-- Exercise directions --
Can you duplicate, word for word, only the lines of the items that begin at the line containing "Viewport: 1270px width, 952px" and stop after the line containing "coord(77,333)"?

-- Supplied entries --

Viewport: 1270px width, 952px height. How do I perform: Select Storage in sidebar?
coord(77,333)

==

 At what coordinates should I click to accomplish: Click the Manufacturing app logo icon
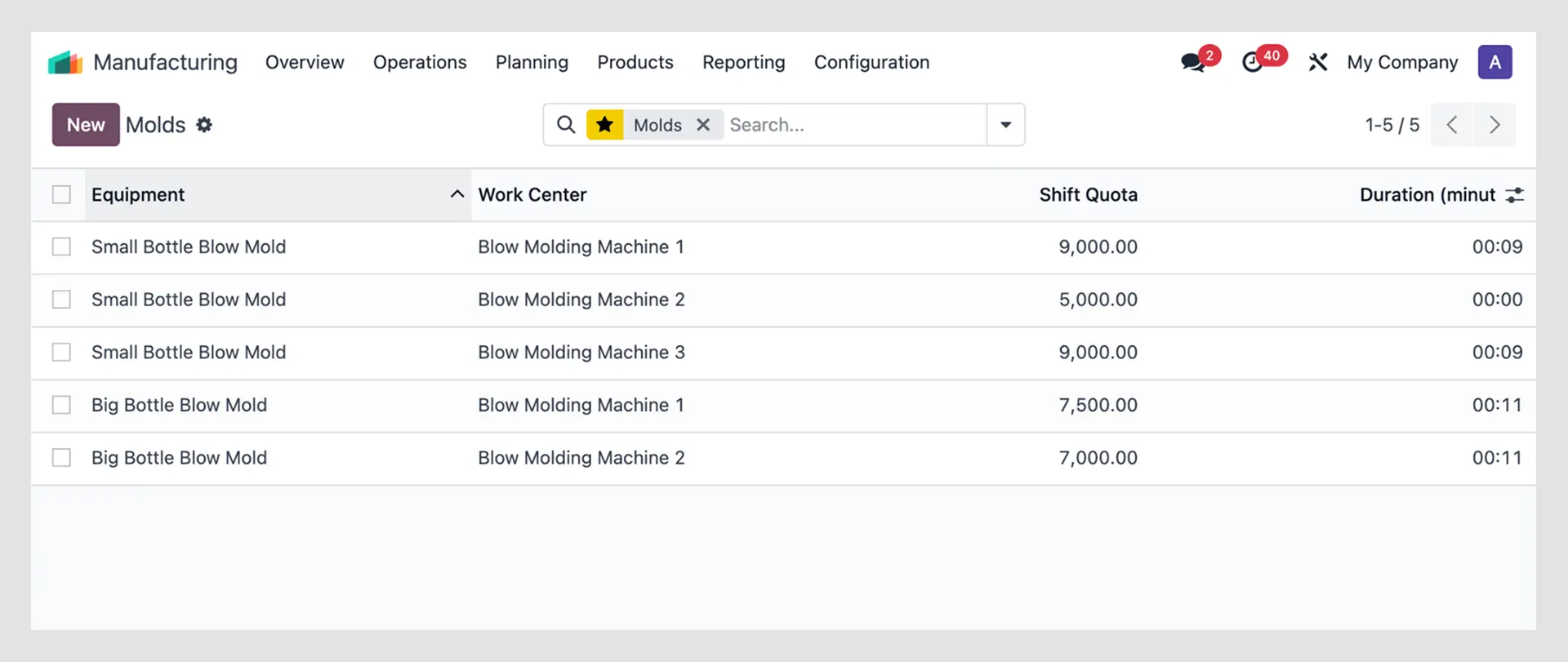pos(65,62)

---

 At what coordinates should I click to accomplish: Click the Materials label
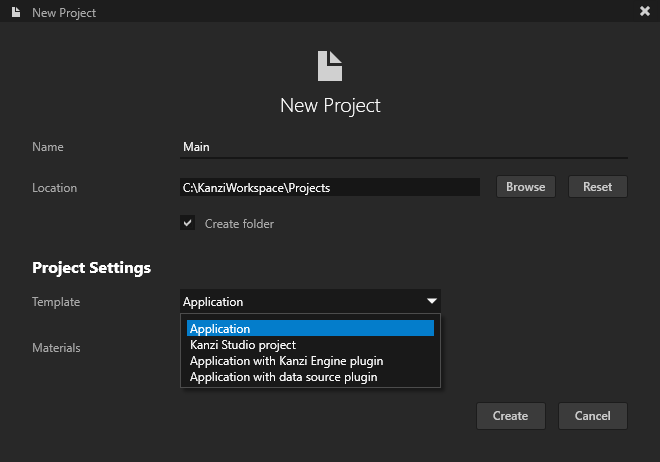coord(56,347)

-- The output --
Viewport: 1270px width, 952px height. How do I perform: Select Storage in sidebar?
coord(77,333)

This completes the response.